Gallivanting in Galapagos

From My World To Yours

Humitas

Upon searching for dishes I should expect to encounter along my journey to the Galapagos in the spring of 2018, I never expected to find something so close to home. Although, I am new to the humitas platter, I cannot help but think of one of my grandmother’s signature Puerto Rican dishes: pasteles. It just so happens that humitas and pasteles are within the same family as they are both similar in content and abundant in the Hispanic culture. Of course, just like a cake, pasteles and humitas can be made with different ingredients, yielding an array of delicious results. Typically, though, the contents of humitas always include freshly ground corn with the occasional onion, egg, and spices that vary from region to region and, of course, family tradition. This forms a dough that is then wrapped in corn husks and steamed or boiled until perfection.

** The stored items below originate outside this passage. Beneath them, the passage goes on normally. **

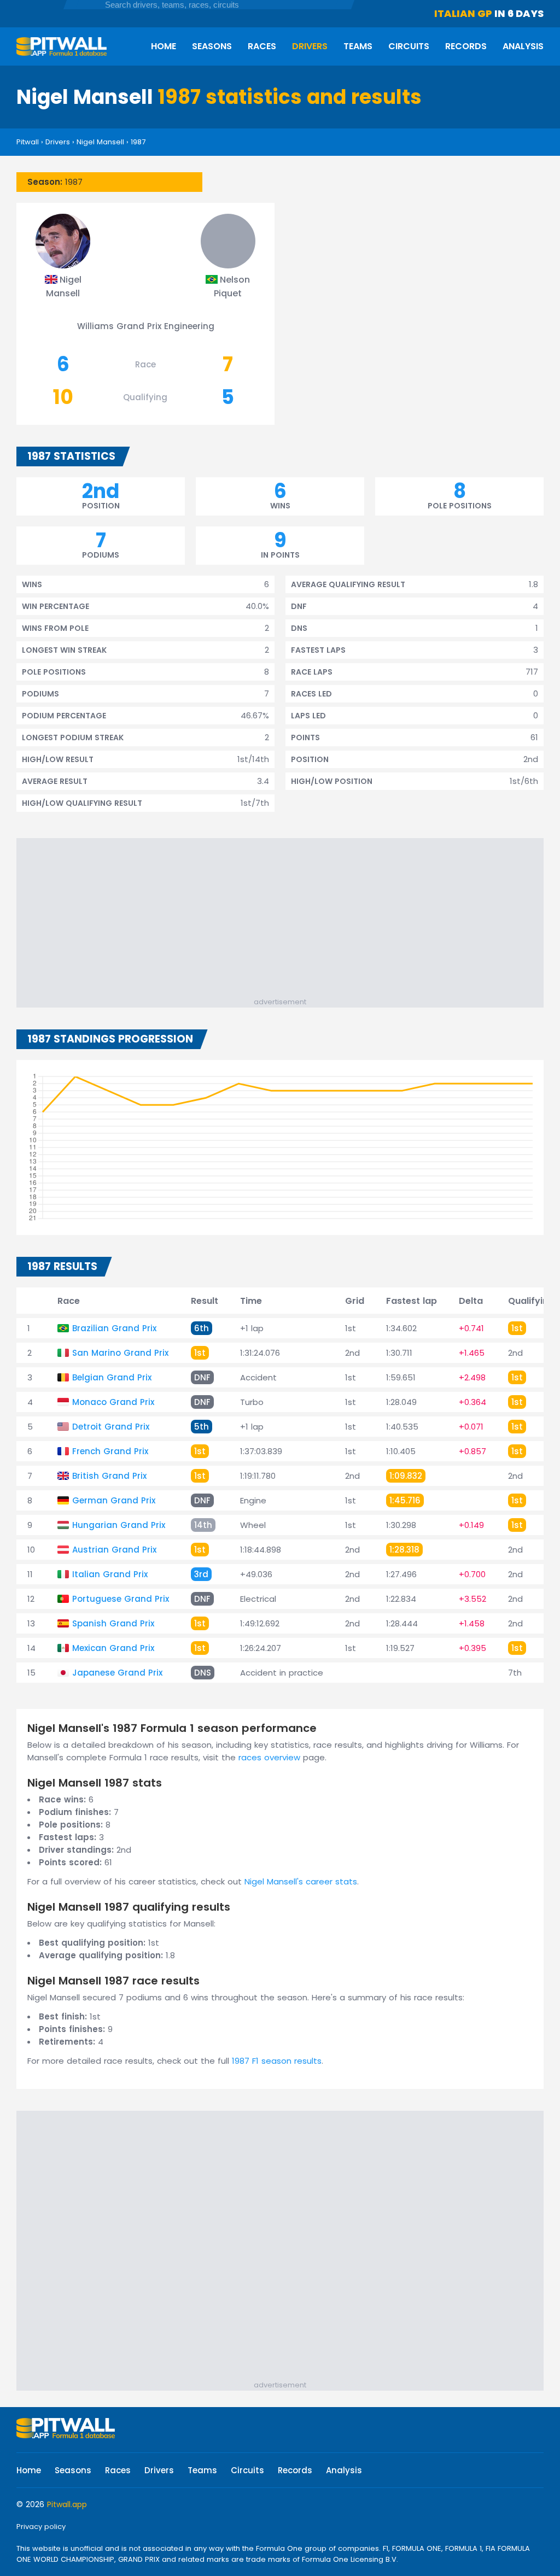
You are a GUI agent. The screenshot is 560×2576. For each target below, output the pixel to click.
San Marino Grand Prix (120, 1353)
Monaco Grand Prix (113, 1402)
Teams (357, 46)
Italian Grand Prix (110, 1574)
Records (466, 46)
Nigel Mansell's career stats (300, 1881)
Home (163, 46)
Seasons (212, 46)
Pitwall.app (67, 2504)
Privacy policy (41, 2526)
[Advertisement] (285, 920)
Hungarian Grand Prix (118, 1525)
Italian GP (463, 13)
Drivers (310, 46)
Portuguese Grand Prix (120, 1599)
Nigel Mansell (100, 142)
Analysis (523, 46)
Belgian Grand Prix (111, 1377)
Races (262, 46)
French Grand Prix (110, 1451)
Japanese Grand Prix (117, 1672)
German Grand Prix (113, 1500)
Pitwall (27, 142)
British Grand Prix (109, 1476)
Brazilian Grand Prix (114, 1328)
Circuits (408, 46)
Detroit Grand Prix (110, 1426)
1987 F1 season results (277, 2060)
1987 (138, 142)
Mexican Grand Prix (113, 1648)
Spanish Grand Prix (113, 1623)
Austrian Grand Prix (114, 1549)
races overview (269, 1757)
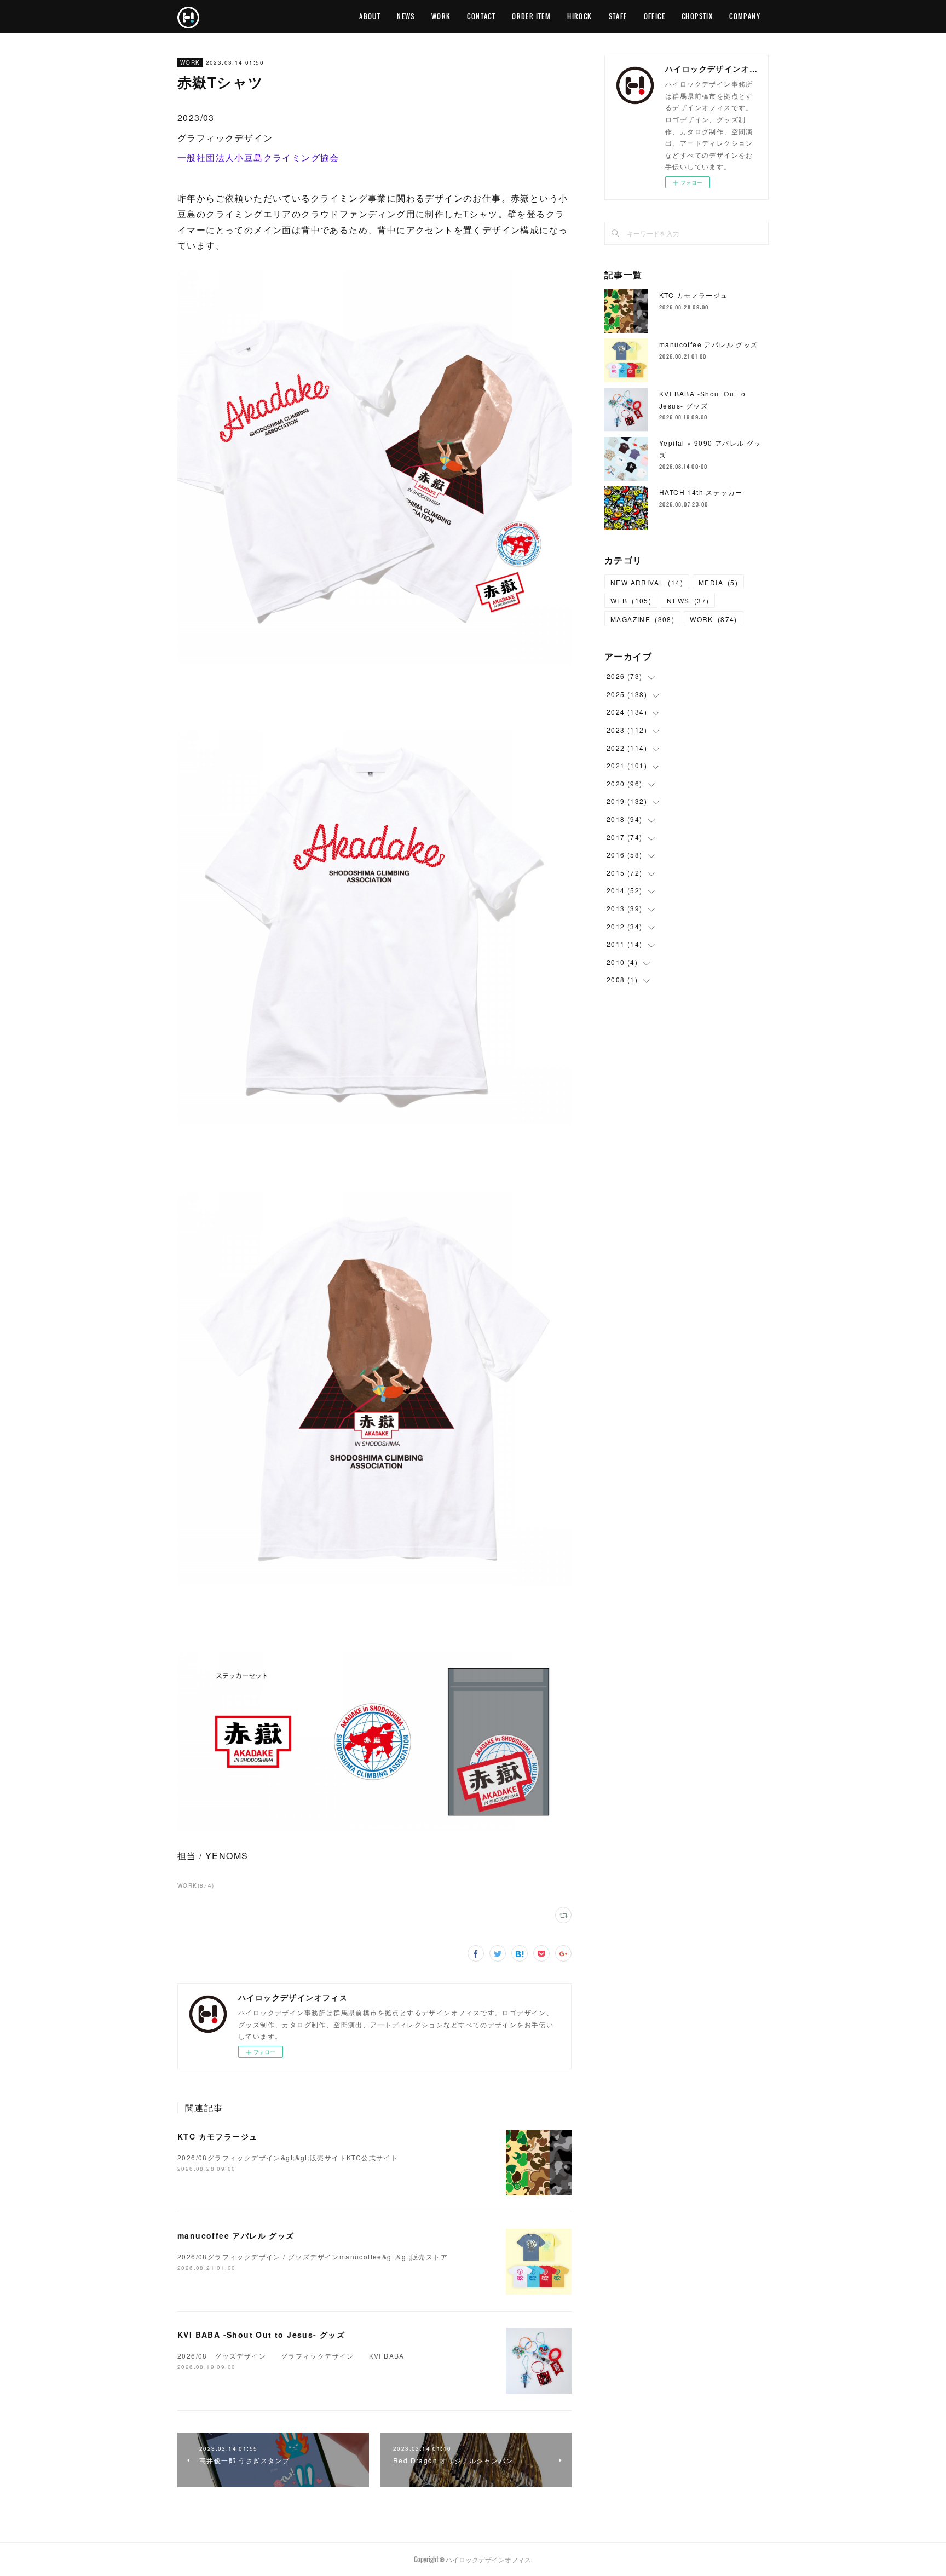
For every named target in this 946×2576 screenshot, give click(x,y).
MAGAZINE (642, 619)
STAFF (618, 16)
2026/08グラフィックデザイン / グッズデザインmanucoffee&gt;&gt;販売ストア (312, 2256)
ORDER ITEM (531, 16)
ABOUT (369, 16)
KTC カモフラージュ (217, 2136)
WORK (441, 16)
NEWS (406, 16)
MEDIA (718, 582)
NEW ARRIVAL (646, 582)
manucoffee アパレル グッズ (236, 2235)
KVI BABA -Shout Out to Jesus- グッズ (261, 2334)
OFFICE (654, 16)
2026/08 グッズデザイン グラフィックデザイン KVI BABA (291, 2355)
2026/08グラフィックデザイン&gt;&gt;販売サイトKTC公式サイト (287, 2157)
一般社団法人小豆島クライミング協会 (258, 157)
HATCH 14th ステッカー (700, 492)
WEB (630, 600)
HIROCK (579, 16)
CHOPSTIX (697, 16)
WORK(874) (196, 1885)
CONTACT (481, 16)
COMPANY (744, 16)
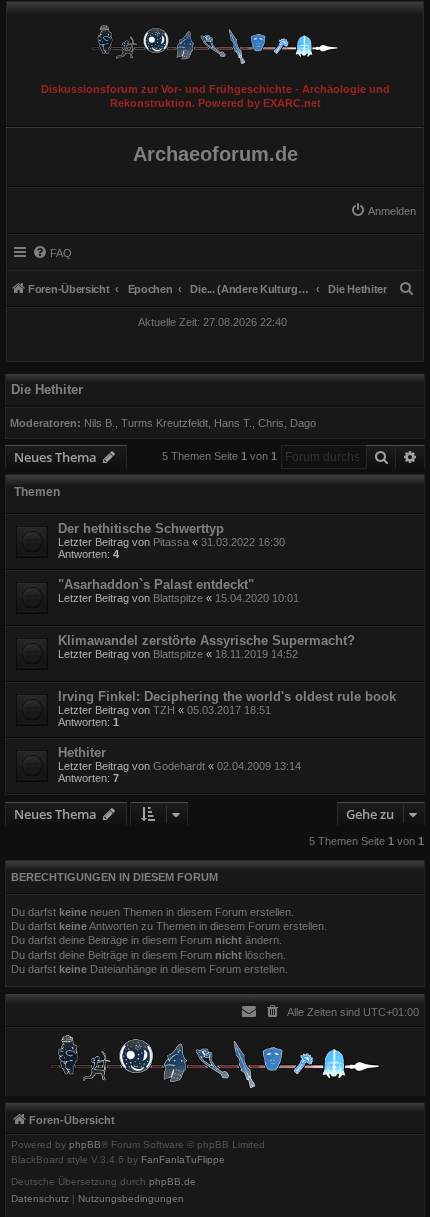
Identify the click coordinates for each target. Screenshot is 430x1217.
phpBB (85, 1145)
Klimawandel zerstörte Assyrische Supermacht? (206, 640)
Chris (271, 423)
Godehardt (179, 766)
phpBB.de (172, 1182)
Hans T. (233, 423)
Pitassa (171, 542)
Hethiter (82, 752)
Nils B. (99, 423)
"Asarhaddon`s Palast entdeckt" (156, 584)
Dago (303, 423)
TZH (164, 710)
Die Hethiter (47, 389)
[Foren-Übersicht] (215, 39)
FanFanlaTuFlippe (183, 1160)
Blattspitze (178, 598)
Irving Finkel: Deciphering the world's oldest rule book (227, 696)
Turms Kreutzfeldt (164, 423)
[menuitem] (383, 211)
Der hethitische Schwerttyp (141, 528)
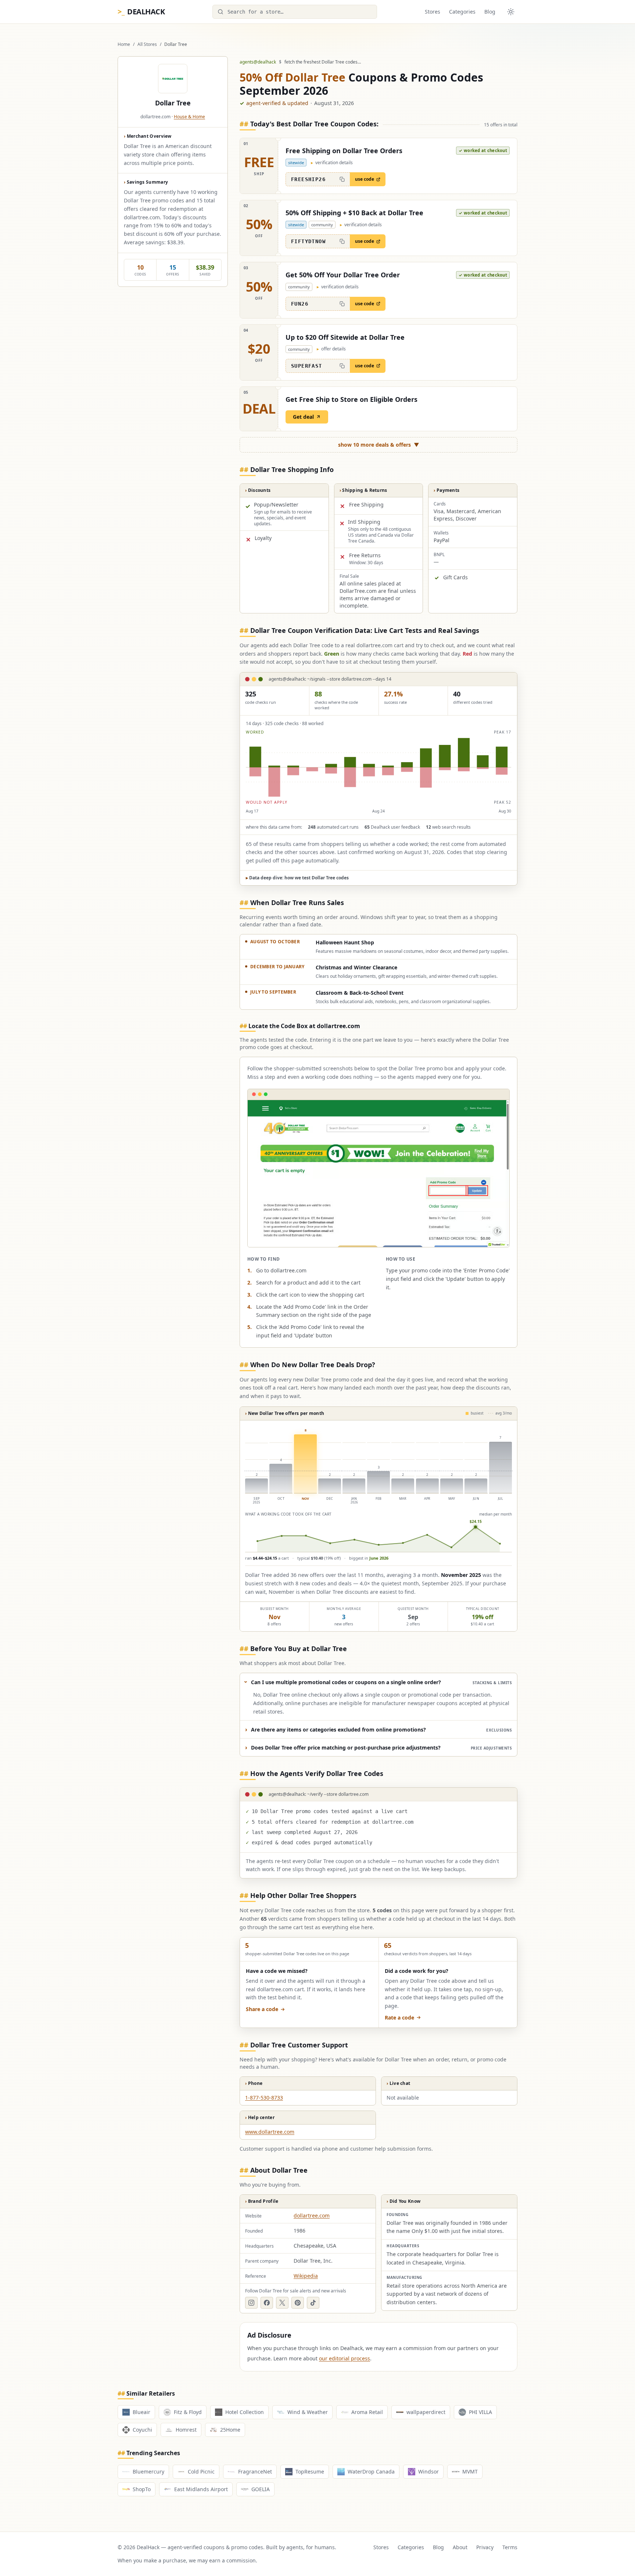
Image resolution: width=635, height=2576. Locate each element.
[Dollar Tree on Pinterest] (297, 2303)
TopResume (309, 2471)
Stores (432, 11)
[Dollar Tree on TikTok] (313, 2303)
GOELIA (260, 2489)
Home (124, 44)
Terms (509, 2547)
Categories (462, 11)
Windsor (428, 2471)
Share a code (262, 2009)
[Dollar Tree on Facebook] (267, 2303)
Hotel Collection (244, 2412)
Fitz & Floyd (188, 2412)
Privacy (485, 2547)
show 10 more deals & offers (378, 444)
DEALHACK (141, 12)
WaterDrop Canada (371, 2471)
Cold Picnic (201, 2471)
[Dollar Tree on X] (282, 2303)
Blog (489, 11)
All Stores (147, 44)
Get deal (303, 416)
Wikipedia (306, 2275)
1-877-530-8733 (264, 2097)
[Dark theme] (510, 11)
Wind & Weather (307, 2412)
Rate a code (399, 2017)
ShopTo (142, 2489)
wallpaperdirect (425, 2412)
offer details (331, 349)
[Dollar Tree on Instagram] (251, 2303)
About (460, 2547)
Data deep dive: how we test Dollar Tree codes (297, 878)
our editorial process (344, 2358)
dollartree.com (312, 2215)
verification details (332, 163)
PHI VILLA (480, 2412)
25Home (230, 2429)
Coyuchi (142, 2429)
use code (364, 179)
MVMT (470, 2471)
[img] (378, 767)
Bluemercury (148, 2471)
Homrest (186, 2429)
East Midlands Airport (201, 2489)
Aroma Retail (367, 2412)
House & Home (189, 117)
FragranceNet (255, 2471)
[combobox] (294, 12)
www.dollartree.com (269, 2131)
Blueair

Humitas first came into existence when the indigenous people of the Andes gathered the most basic of ingredients – corn, peppers, onions, and salt – forming a dish that is shared across Latin America in different forms. The most renowned language of the Andes was Quechua. This language is still spoken today in Ecuador, southern Columbia, the highlands of Peru and Bolivia, northwestern Argentina, and northern Chile. The name “humita” actually derived from the word jumint’a in Quechua. Unfortunately, Quechua is in danger of becoming extinct as it is growing less prominent. The few things that do remain from the natives who originated from the Andes, however, are the most popular humitas. Humitas are just one of the few things in the Latin American culture that tie back to roots in the Andes. A cultural tradition among the Spanish when it comes to anything dough related is to get creative with the contents of the dish, whether that be adding different herbs or making a variety of dough using different kinds of corn. Humitas are extremely versatile; this may have to do with its popularity among Latin America as it seamlessly adapts, forming to any craving.

In the Andes there are as many large cities with CEOs as there are small towns with modest farmers, but this social barrier does not hinder the people from coming together with a single serving of humitas. Vendors may travel across the corn fields until they reach civilization where the humitas sell in seconds. It is more likely, however, that many of the farmers in the Andes ship their variety of savory and sweet corn to restaurants that prepare the humitas for the locals to enjoy. Although humitas primarily consist of corn, it is not the most abundant crop in the Andes, especially in Ecuador. Ecuador’s developing economy is highly dependent on agriculture as it is a major exporter of bananas, flowers, and cocoa. However, as the number of tourists continues to steadily increase, the deliciousness of humitas may be at an even higher demand, causing for greater supply of corn.

Corn, better known as maize, is a staple crop that grows extremely well in many of the Andes climates. Other successful crops include beans and potatoes, which are no stranger to the humitas dish as some do choose to incorporate them as additional ingredients. In the Andes, during late January, the maize is ripe and ready to be transformed into the humitas everyone has long been craving for. When the maize reaches a milk stage after having been cut from the cob and ground, the semi-liquid consistency is placed back into the corn husks from which they derived and bound tightly with a string. Once the humitas are hardened upon being boiled or steamed, they are typically stacked into coolers where vendors will sell them on the streets of Ecuador until not a speck is left.

It is amazing how food embodies love within a family and authenticity of a family’s traditions. I suppose, of all dishes in the Galapagos, I hope to come in contact with humitas more than any other dish because it will remind me most of home despite being away. It is almost as if the purpose of a humita is to bring people together, whether it is gathering a group to prepare the dish or being so versatile among the Hispanic nations that it connects slightly varying cultures into one. An amazing journey awaits!